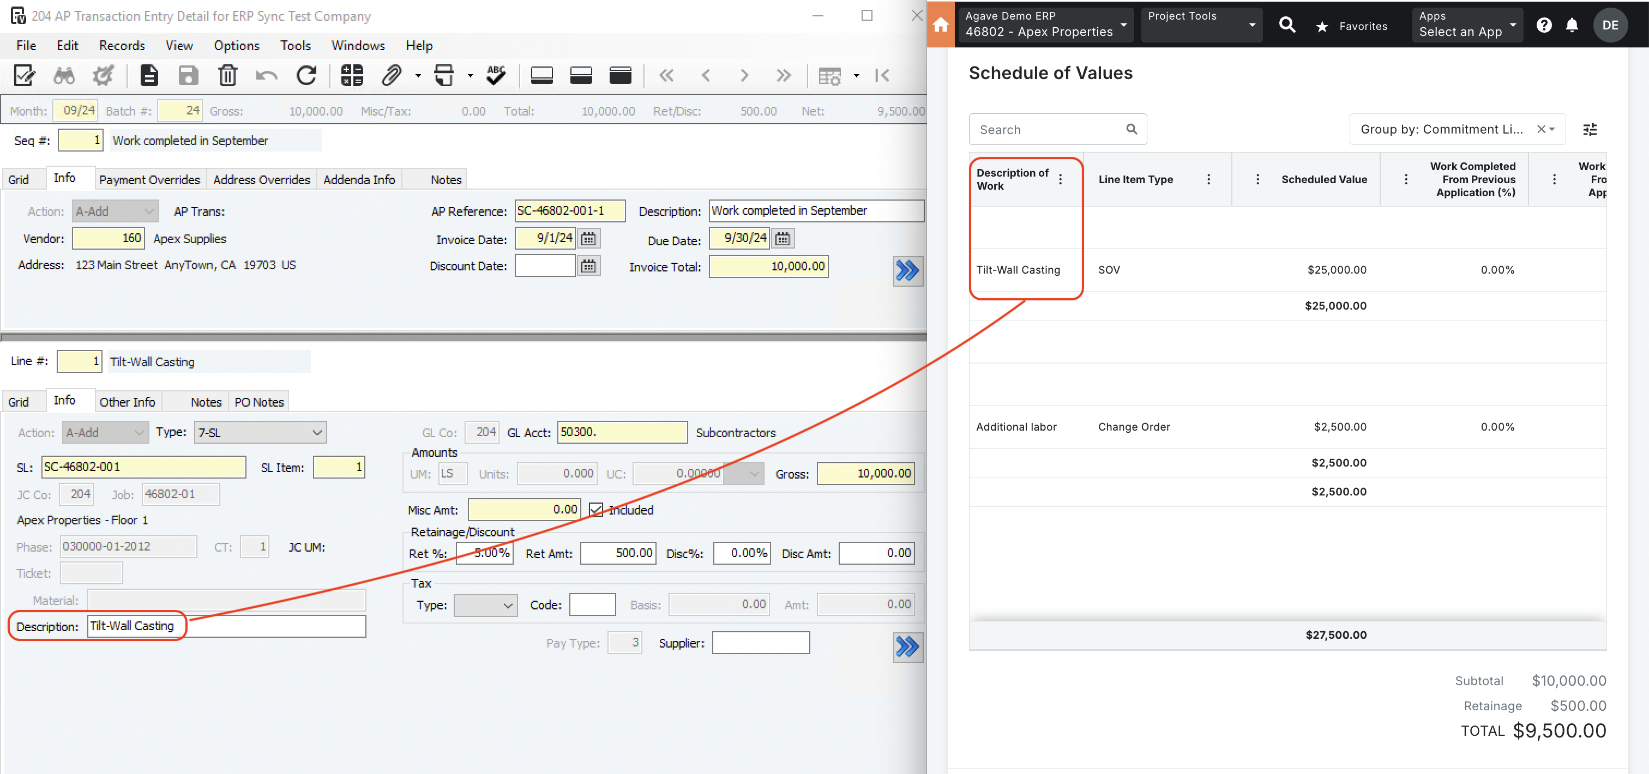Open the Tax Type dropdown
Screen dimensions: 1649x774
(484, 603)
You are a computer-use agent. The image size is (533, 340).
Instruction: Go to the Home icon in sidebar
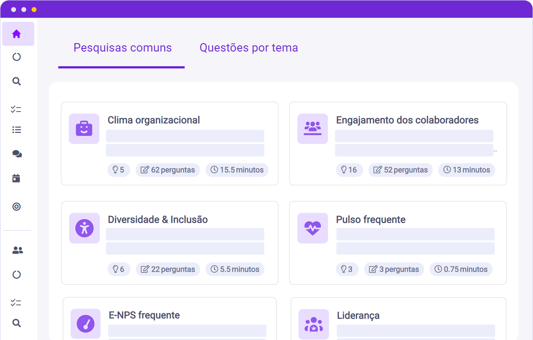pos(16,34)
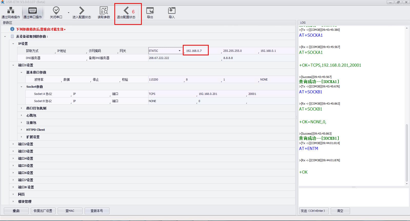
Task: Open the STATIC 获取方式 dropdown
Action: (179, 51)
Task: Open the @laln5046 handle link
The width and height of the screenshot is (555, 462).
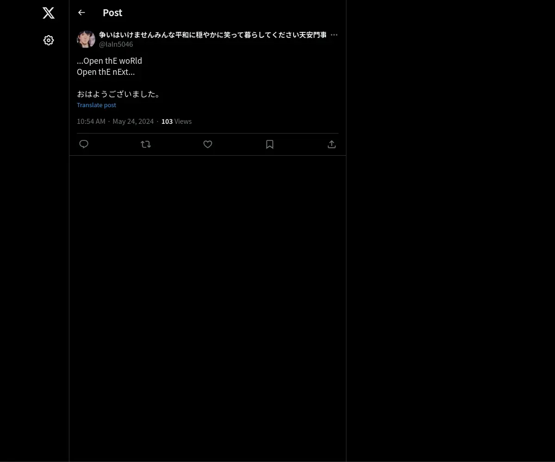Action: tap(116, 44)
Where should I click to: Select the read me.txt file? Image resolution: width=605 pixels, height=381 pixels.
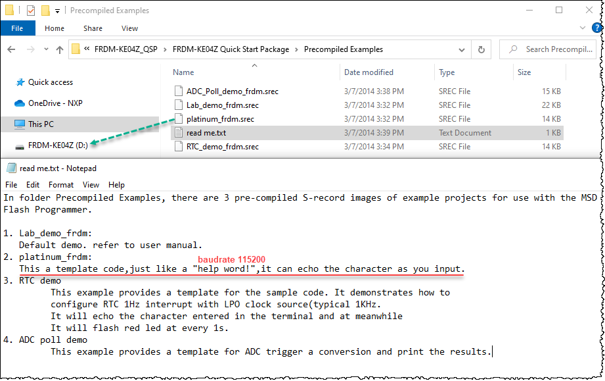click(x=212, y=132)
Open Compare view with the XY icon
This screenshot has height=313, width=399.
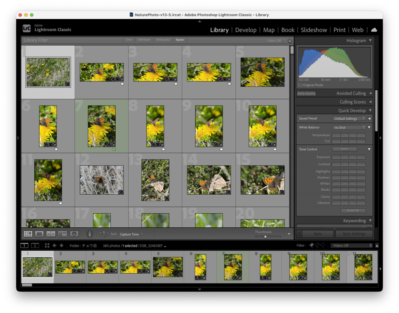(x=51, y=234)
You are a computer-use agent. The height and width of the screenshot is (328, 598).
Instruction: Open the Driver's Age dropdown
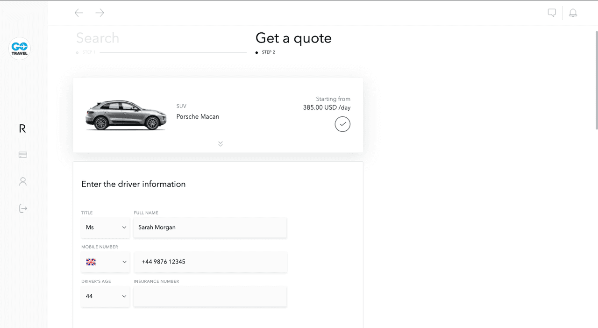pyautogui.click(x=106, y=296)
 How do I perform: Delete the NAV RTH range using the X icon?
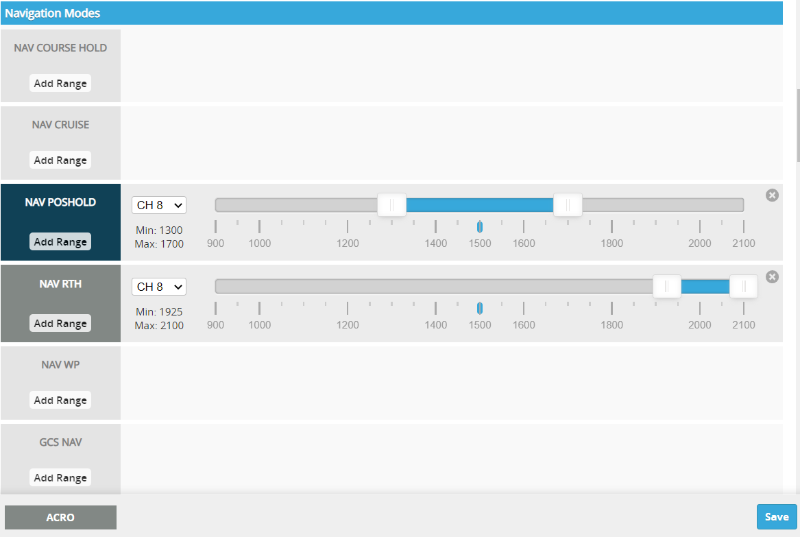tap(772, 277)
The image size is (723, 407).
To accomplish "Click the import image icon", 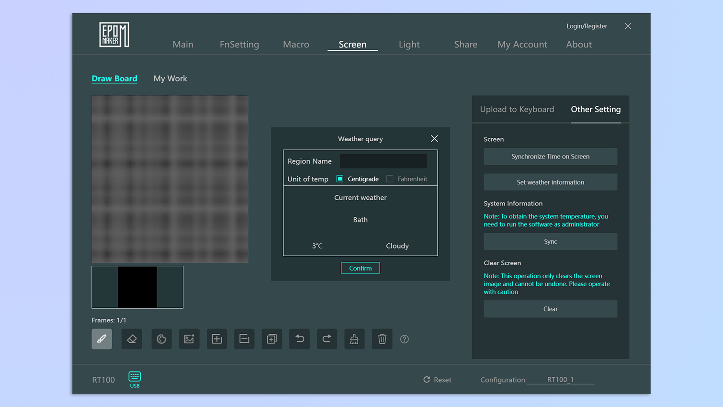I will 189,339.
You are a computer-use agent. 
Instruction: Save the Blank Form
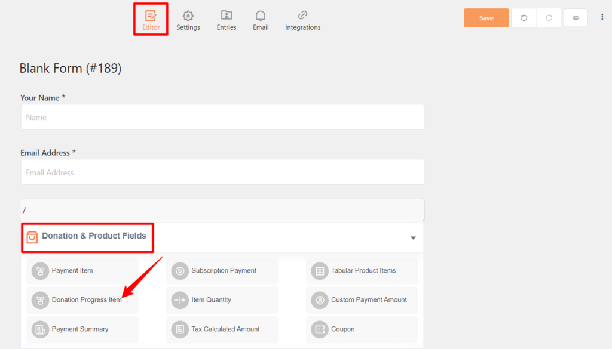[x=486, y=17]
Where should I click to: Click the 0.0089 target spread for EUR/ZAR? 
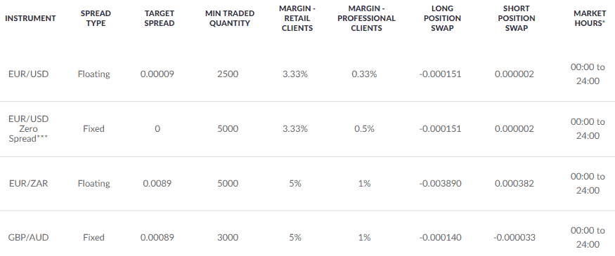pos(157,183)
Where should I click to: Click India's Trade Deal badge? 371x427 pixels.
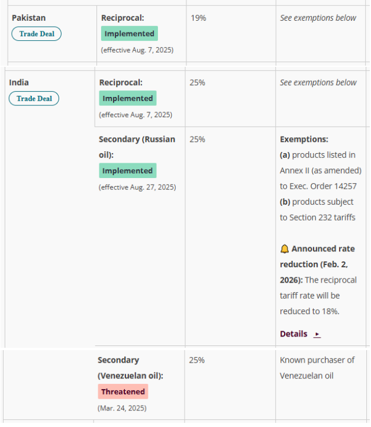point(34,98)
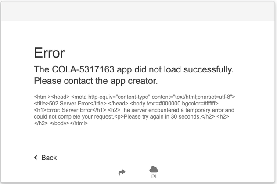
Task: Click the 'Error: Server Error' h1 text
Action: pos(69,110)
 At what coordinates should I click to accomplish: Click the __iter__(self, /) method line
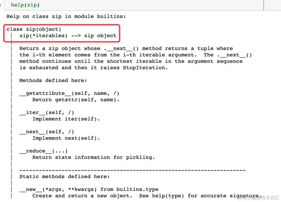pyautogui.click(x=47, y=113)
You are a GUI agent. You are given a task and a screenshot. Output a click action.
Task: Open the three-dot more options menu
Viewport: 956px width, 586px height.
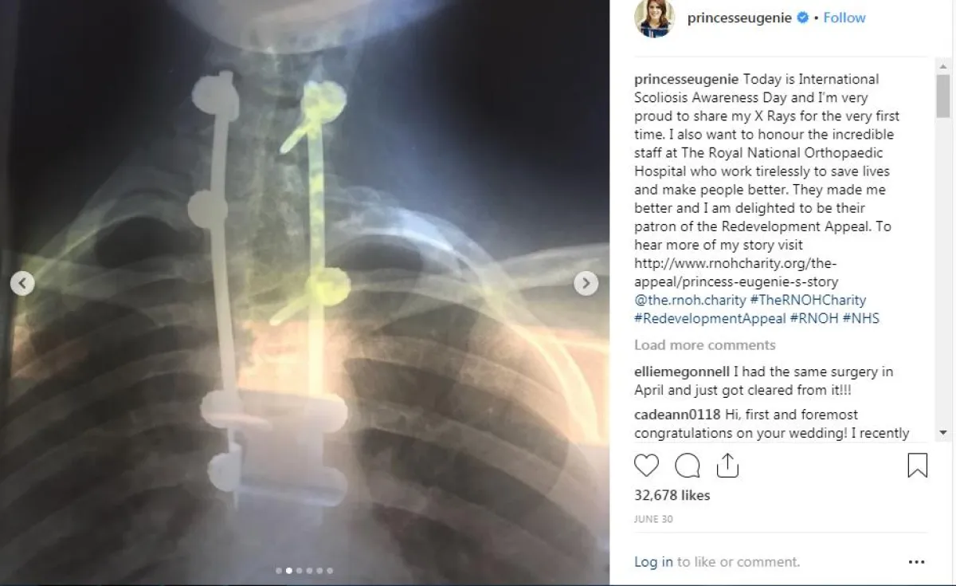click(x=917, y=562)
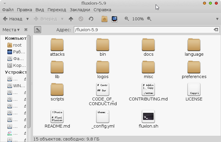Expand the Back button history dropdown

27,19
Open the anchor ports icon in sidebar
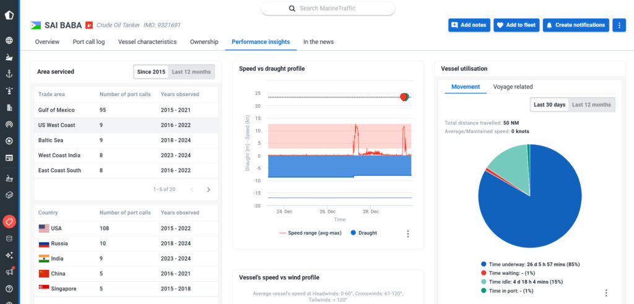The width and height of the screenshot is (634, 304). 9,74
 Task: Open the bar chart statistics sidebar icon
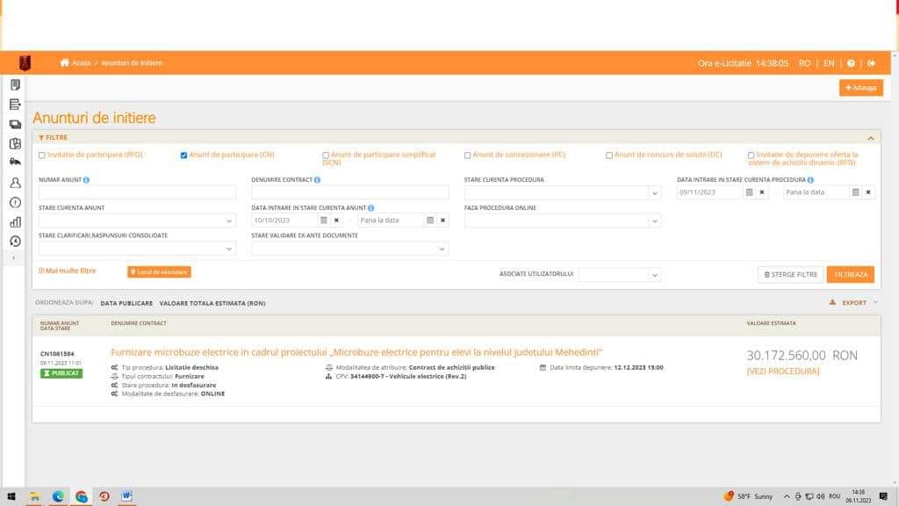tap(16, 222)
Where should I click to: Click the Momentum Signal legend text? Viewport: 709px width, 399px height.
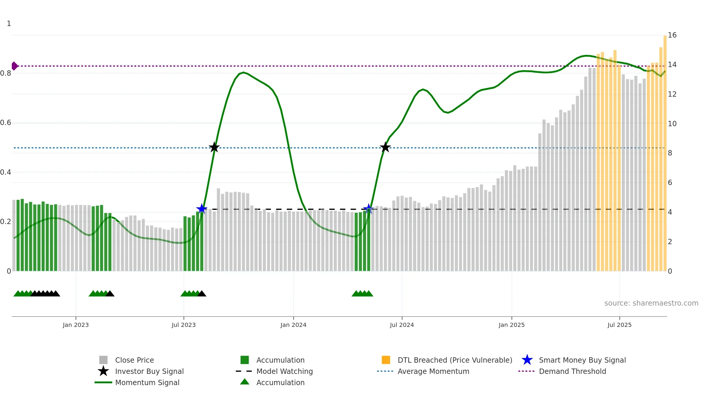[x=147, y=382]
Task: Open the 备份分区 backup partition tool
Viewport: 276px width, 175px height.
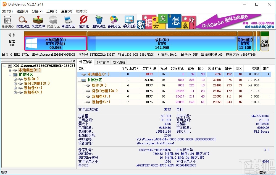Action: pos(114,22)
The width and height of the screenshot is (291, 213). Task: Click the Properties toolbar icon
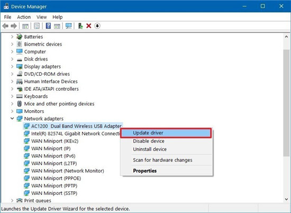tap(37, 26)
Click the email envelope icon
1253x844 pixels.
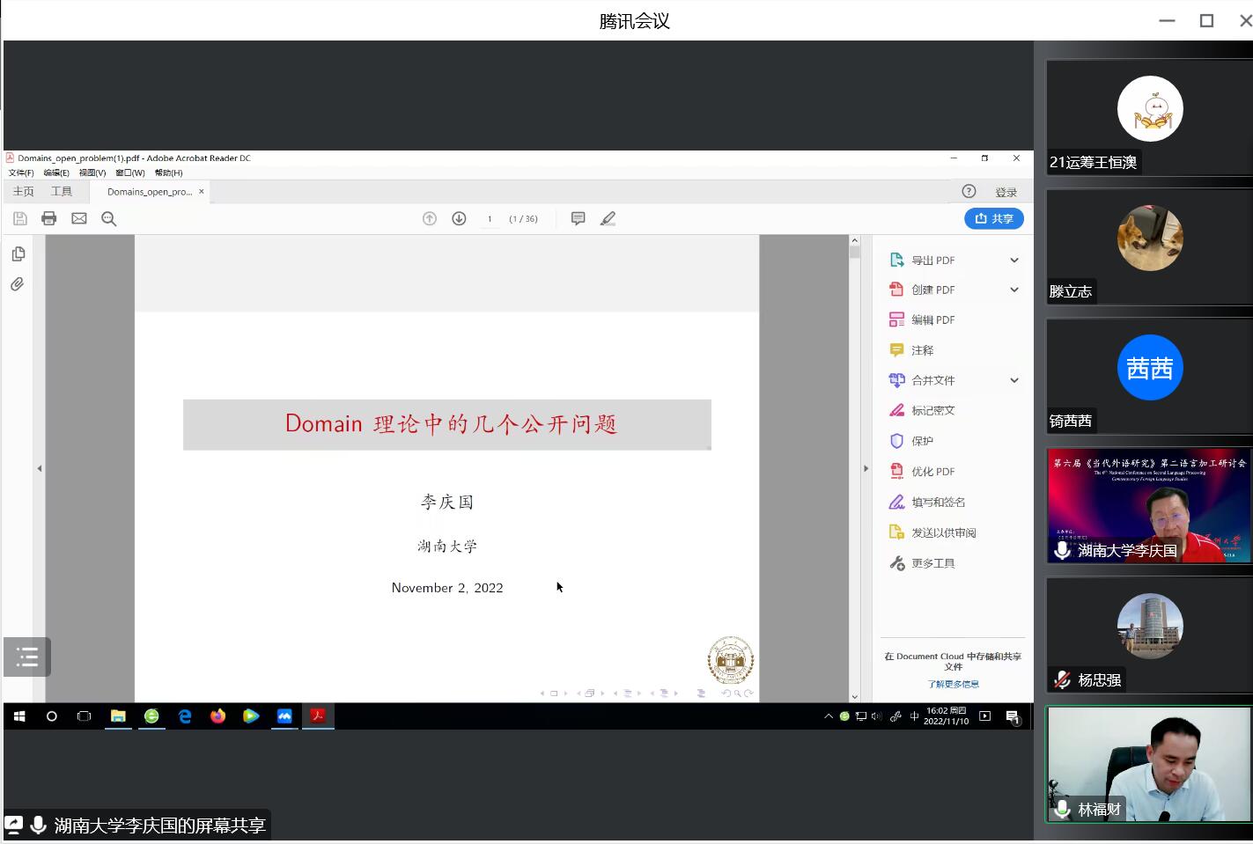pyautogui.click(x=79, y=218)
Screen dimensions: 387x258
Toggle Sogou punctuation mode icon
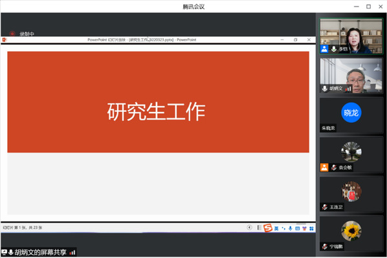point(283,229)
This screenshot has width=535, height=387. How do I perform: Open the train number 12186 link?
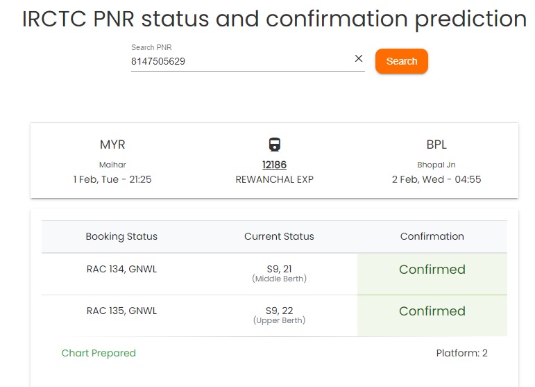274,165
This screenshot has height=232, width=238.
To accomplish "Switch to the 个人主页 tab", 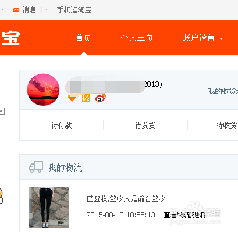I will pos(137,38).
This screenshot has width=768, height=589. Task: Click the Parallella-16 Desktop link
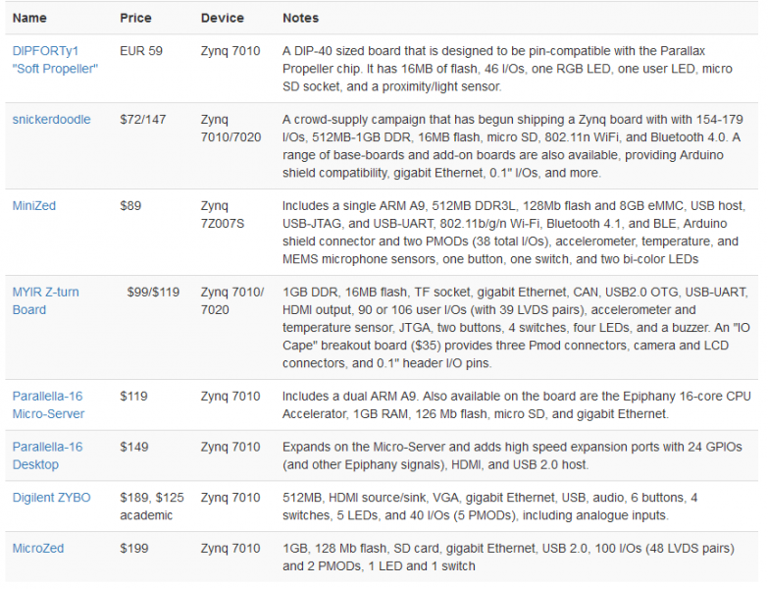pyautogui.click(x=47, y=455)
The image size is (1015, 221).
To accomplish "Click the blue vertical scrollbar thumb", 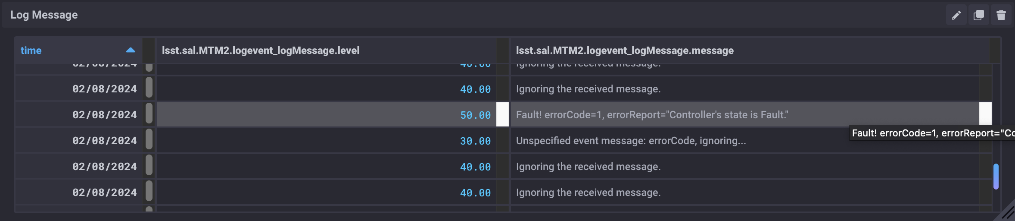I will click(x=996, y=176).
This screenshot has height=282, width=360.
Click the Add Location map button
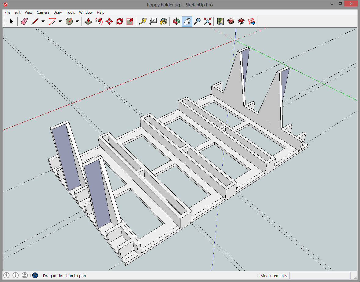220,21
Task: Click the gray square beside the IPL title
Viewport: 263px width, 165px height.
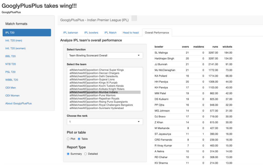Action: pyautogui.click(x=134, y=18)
____
Whenever a line in the records contains the word "size", copy that line.

You are a computer-use agent. The image size is (533, 340).
The image size is (723, 407).
The image size is (1015, 221).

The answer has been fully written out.